Dec. 18, 2017 (EIRNS)—Constitutional legal expert Jonathan Turley of George Washington University presented Special Counsel Robert Mueller’s abuse of the law in his attempt to prosecute President Trump as following in the footsteps of the FBI’s notorious J. Edgar Hoover, in The Hill today.

Hoover, now a pariah, even to the FBI, tellingly said, "Justice is just incidental to law and order," says Turley, but nevertheless,

"Hoover’s attitude toward the use of federal power lingers like a dormant virus. Too often investigators interpret uncertain legal questions as a license for action."

Turley attacks Mueller’s seizure of tens of thousands of Trump transition emails from the General Services Administration, the custodian of all "transition" emails, as "legally unprecedented and strategically reckless."

Says Turley,

"[T]he blunt force approach taken toward the GSA is something of a signature of Mueller and heavy-handed associates like Andrew Weissman. As I have previously written, Mueller has a controversial record in attacking attorney-client privilege as well as harsh tactics against targets. As a U.S. Attorney, he was accused of bugging an attorney-client conversation. Mueller associate Andrew Weissman’s record includes "major reversals in past prosecutions for exceeding the scope of the criminal code or questionable ethical conduct."

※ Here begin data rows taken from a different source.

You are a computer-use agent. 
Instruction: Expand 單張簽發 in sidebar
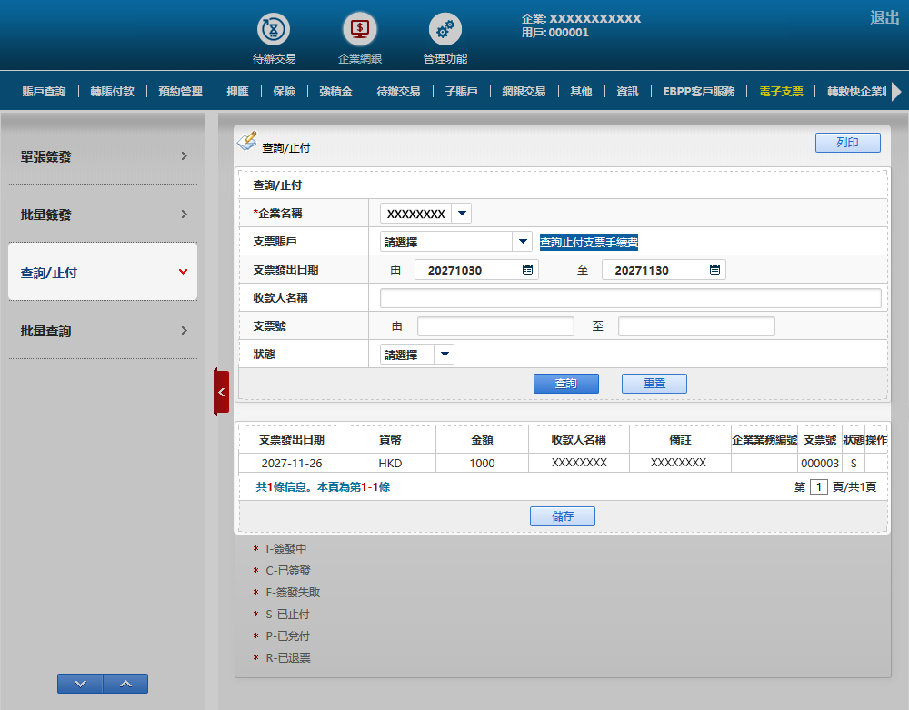tap(102, 156)
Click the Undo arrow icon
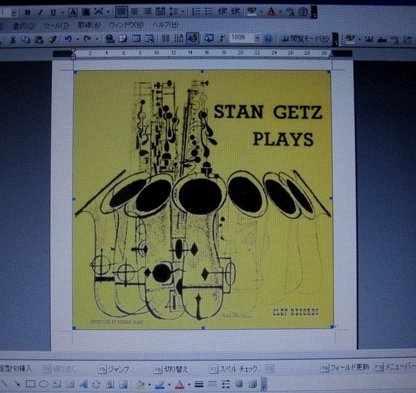 point(67,38)
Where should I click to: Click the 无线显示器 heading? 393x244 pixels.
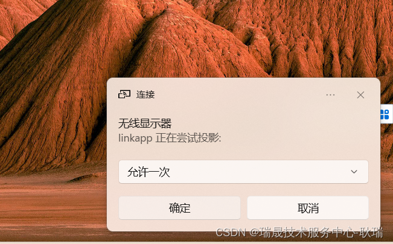tap(145, 124)
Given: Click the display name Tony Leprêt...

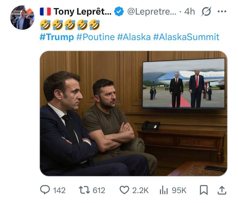Looking at the screenshot, I should tap(82, 12).
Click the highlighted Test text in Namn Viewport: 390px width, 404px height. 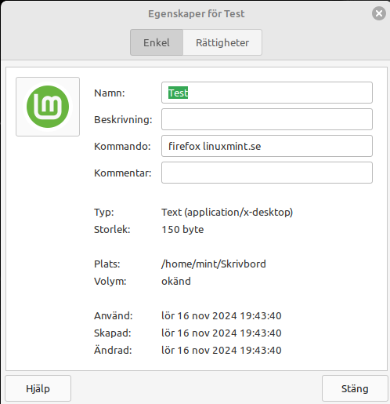178,93
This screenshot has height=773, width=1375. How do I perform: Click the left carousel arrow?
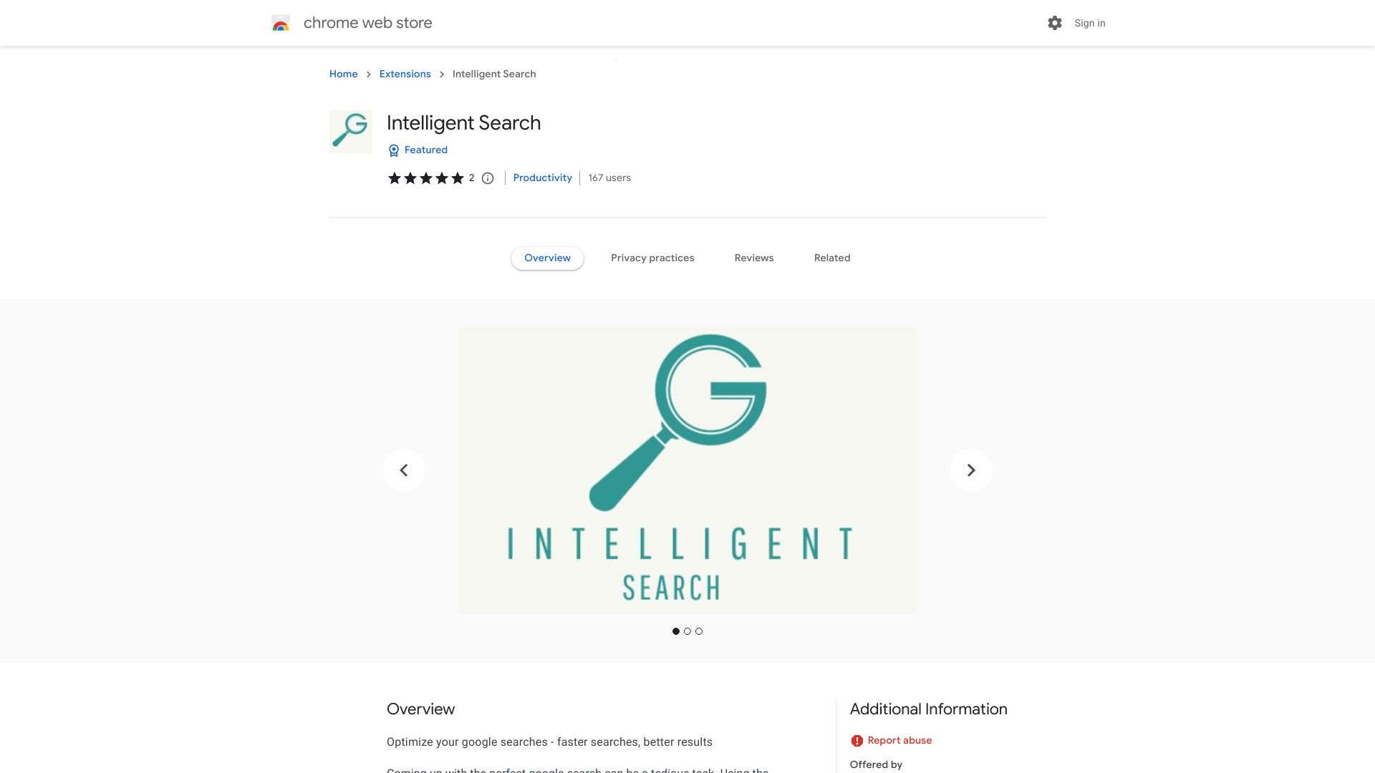click(403, 470)
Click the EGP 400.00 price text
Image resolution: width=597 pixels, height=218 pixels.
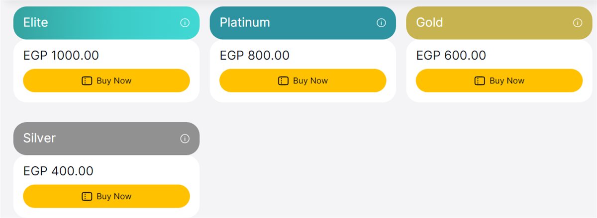(x=58, y=171)
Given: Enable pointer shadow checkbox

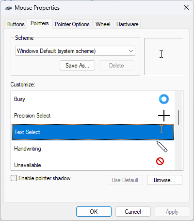Looking at the screenshot, I should point(14,178).
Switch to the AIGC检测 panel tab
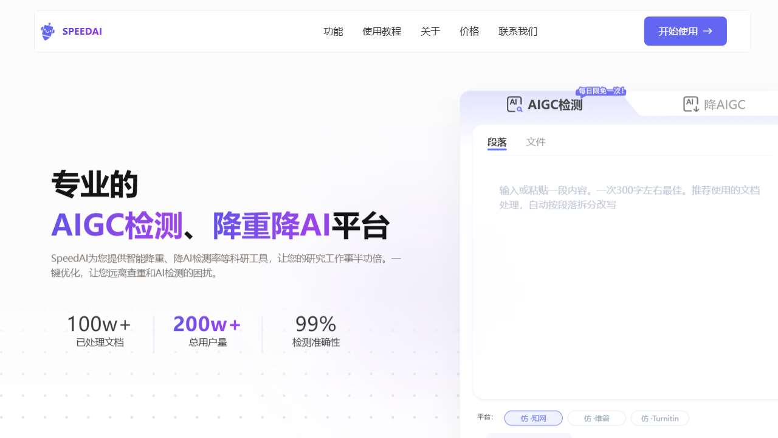 pyautogui.click(x=545, y=104)
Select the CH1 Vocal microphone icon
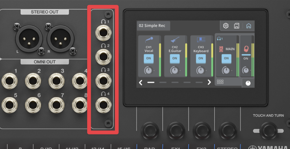The image size is (290, 149). [x=149, y=40]
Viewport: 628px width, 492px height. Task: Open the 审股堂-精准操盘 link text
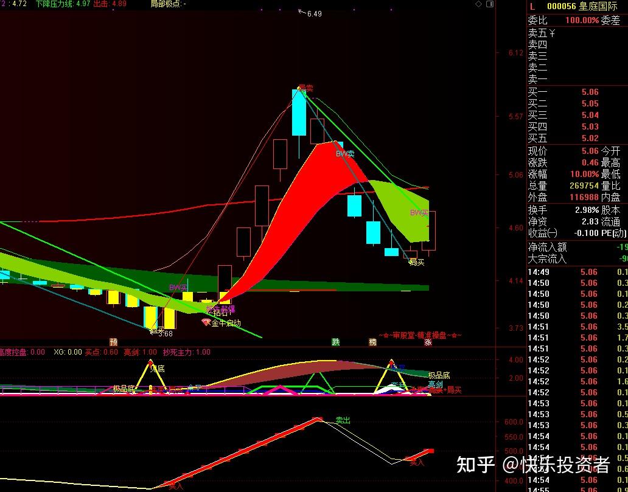pyautogui.click(x=419, y=334)
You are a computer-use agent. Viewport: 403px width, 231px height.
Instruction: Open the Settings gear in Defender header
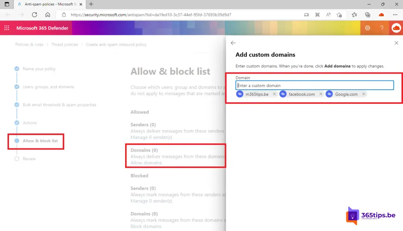[x=368, y=28]
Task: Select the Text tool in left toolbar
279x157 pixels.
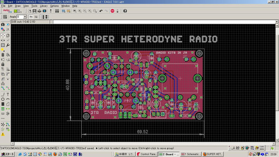Action: [x=7, y=94]

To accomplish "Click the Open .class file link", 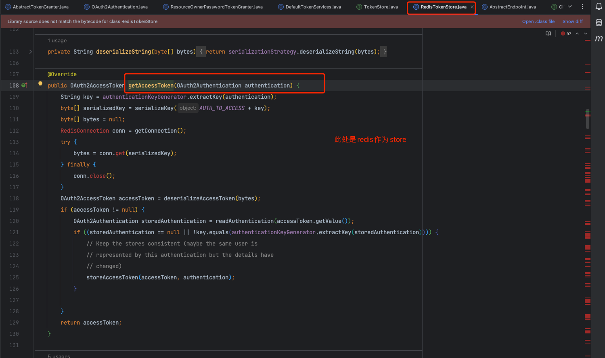I will [x=538, y=21].
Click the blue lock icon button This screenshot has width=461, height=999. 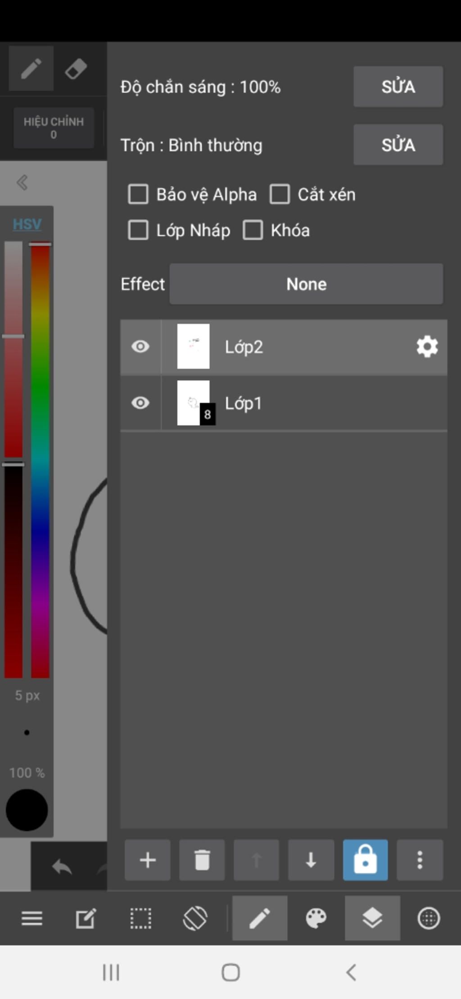tap(365, 860)
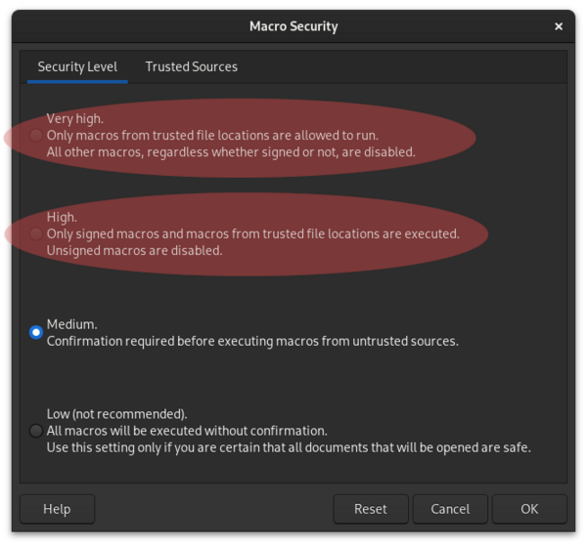Viewport: 587px width, 546px height.
Task: Confirm settings with the OK button
Action: [529, 509]
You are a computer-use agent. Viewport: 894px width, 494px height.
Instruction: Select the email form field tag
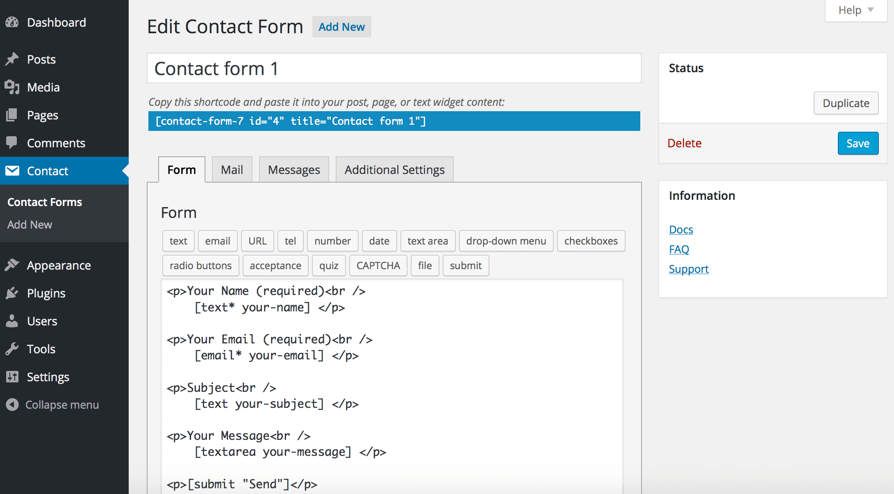[x=218, y=240]
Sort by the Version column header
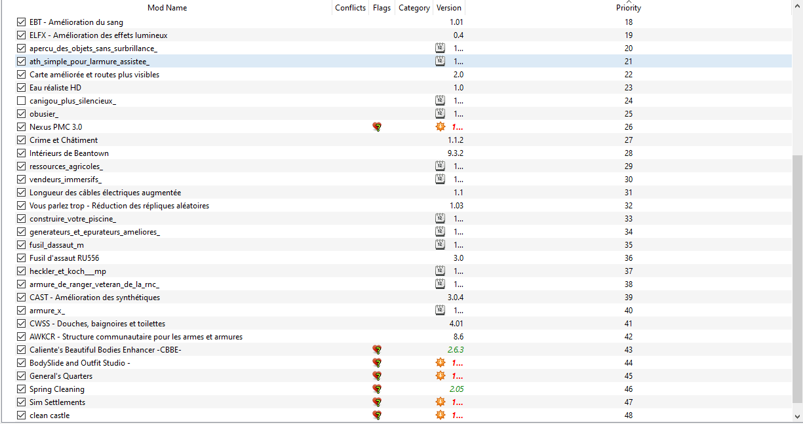The width and height of the screenshot is (803, 424). pos(448,8)
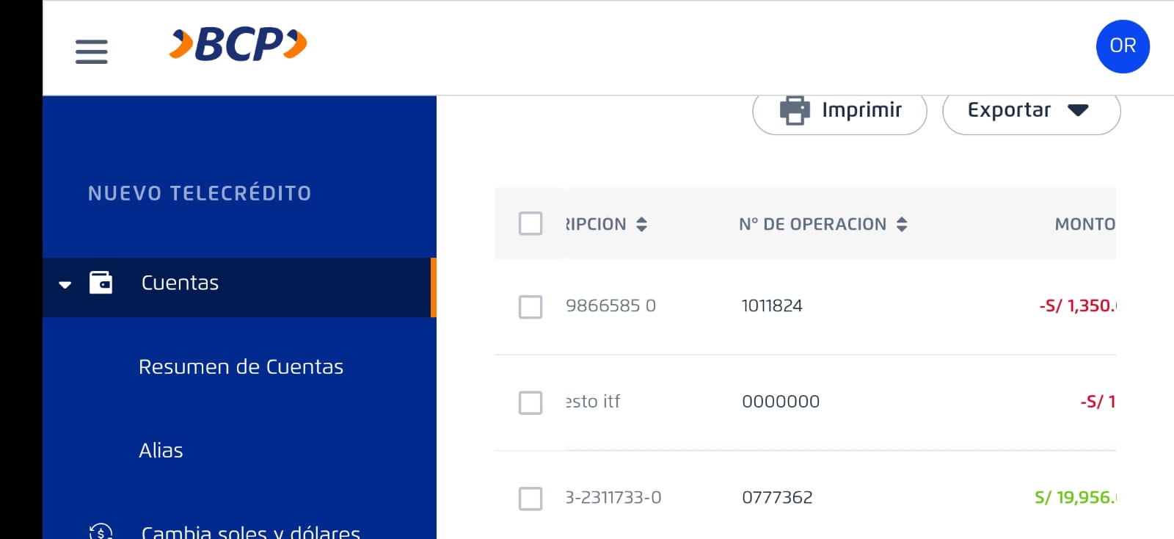Toggle the select-all checkbox in table header
Screen dimensions: 1174x539
click(531, 223)
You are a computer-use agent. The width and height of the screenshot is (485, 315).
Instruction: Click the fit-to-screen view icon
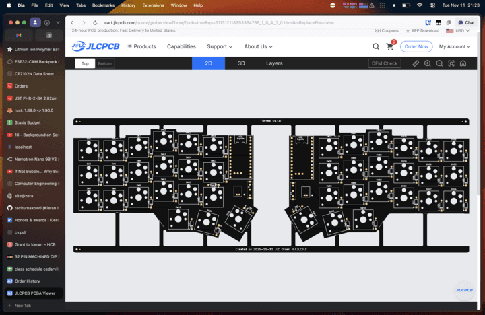pyautogui.click(x=451, y=63)
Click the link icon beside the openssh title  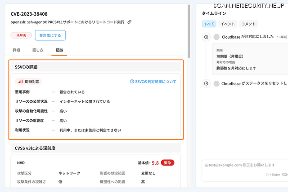click(130, 22)
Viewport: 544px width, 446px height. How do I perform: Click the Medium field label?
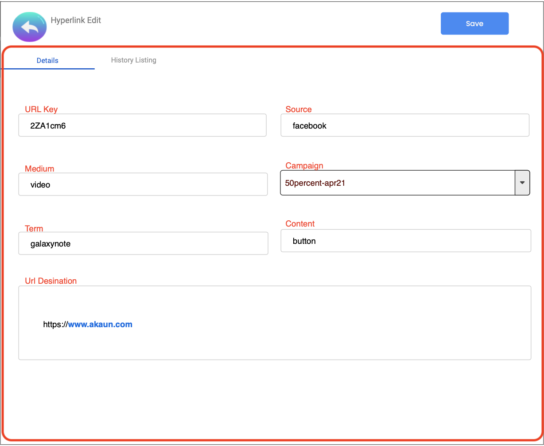click(x=39, y=168)
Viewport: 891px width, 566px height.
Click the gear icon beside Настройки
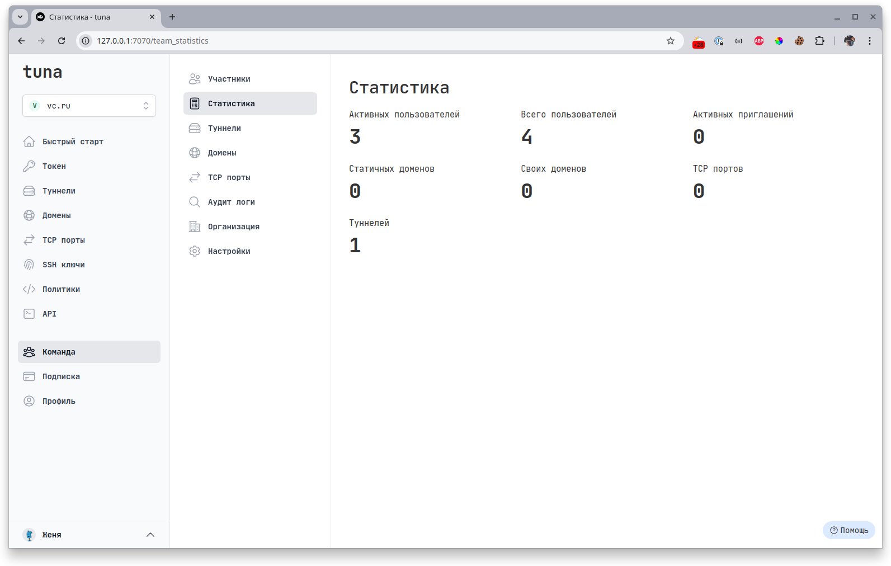click(x=195, y=251)
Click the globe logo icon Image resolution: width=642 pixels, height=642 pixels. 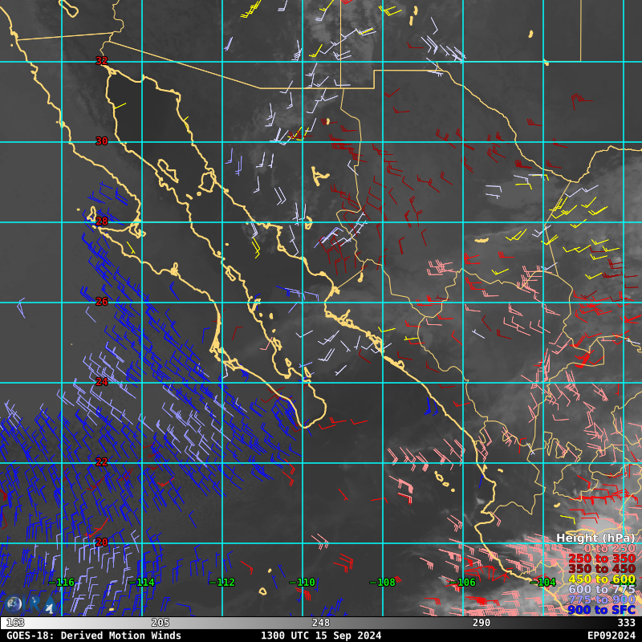click(14, 604)
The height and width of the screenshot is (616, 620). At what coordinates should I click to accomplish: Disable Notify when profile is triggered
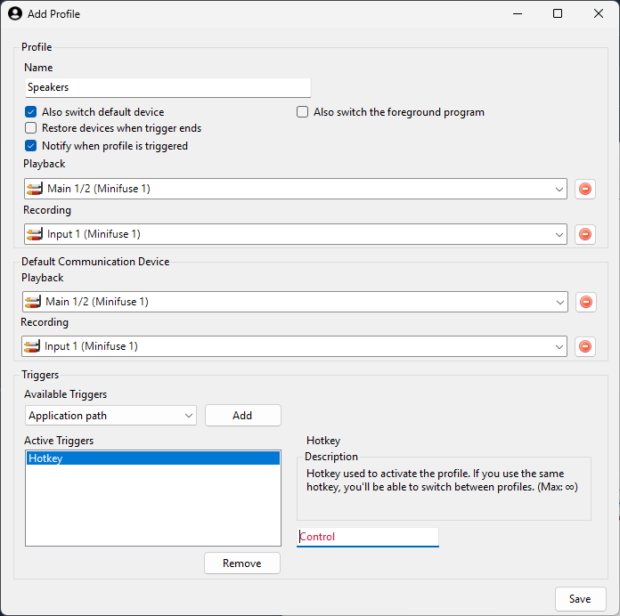[31, 146]
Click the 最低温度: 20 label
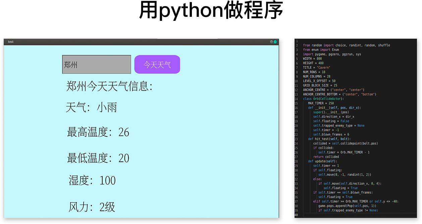This screenshot has width=422, height=224. click(98, 158)
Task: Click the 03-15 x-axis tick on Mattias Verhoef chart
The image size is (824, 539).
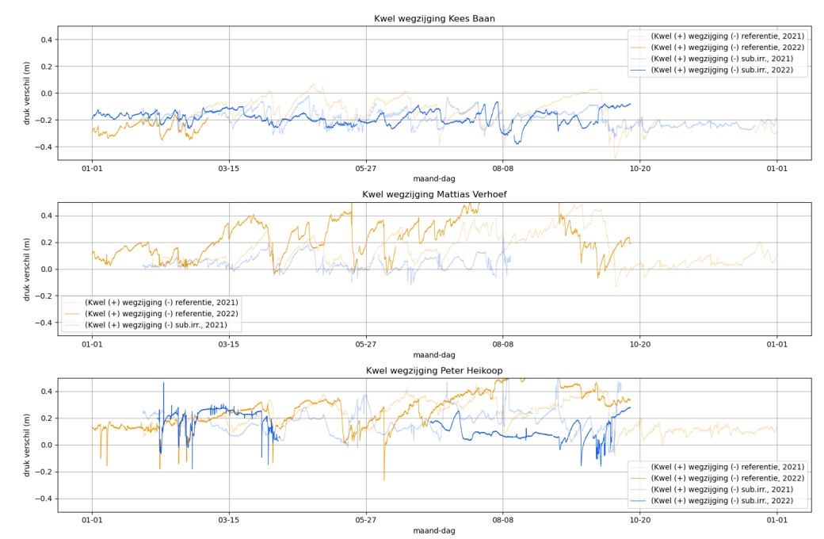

Turley warns that Mueller’s move on the confidential General Services Administration (GSA)-held transition e-mails "takes his investigation into uncertain legal territory," and if upheld, could create some new law in his favor.

The GSA only provides space for transition records, while the National Archives controls access, and has expressly maintained that materials that [transition team] members create or receive are not presidential records, but private materials, and thus, the GSA has agreed to delete "all data on [computing] devices" used by transition staff.

When Mueller’s team found out that the transition records had not yet been deleted, it demanded them, while the Trump team claimed that they were privileged information and protected from discovery. Richard Beckler, General Counsel for the GSA, agreed with the transition team that the GSA controlled the records. However, when Beckler was hospitalized, Mueller’s team seized the thousands of messages.

Trump’s counsel sent a letter to Congress saying that Mueller’s office had denied pulling emails off the equipment (i-phones, etc.), but it was later revealed that such action may not have been necessary. In fact, the special counsel’s office had received tens of thousands of emails, including a very significant amount of privileged material, from the GSA while Beckler was hospitalized. There is no evidence that the demand for the materials was made in a court-approved subpoena.

Such actions are typical of Mueller associate Weissman, Turley says, noting that Weissman has had "reversals" of his illegal actions at the cost of millions (and ruined lives) in failed prosecutions. Any evidence, if tainted, could be thrown out, Turley says, as Lawrence Walsh, independent counsel in the Iran-Contra affair, saw his conviction of Oliver North overturned because the appeals court believed that it was "tainted" by evidence derived from North’s immunized testimony before Congress.

Turley concludes,

"If Mueller wants more than a coup stick prosecution, the move against the GSA was one door he should have opened, rather than kicked down in his investigation. Only time will tell, of course, but this is a legal complication that was as uncessary as it was unprecedented."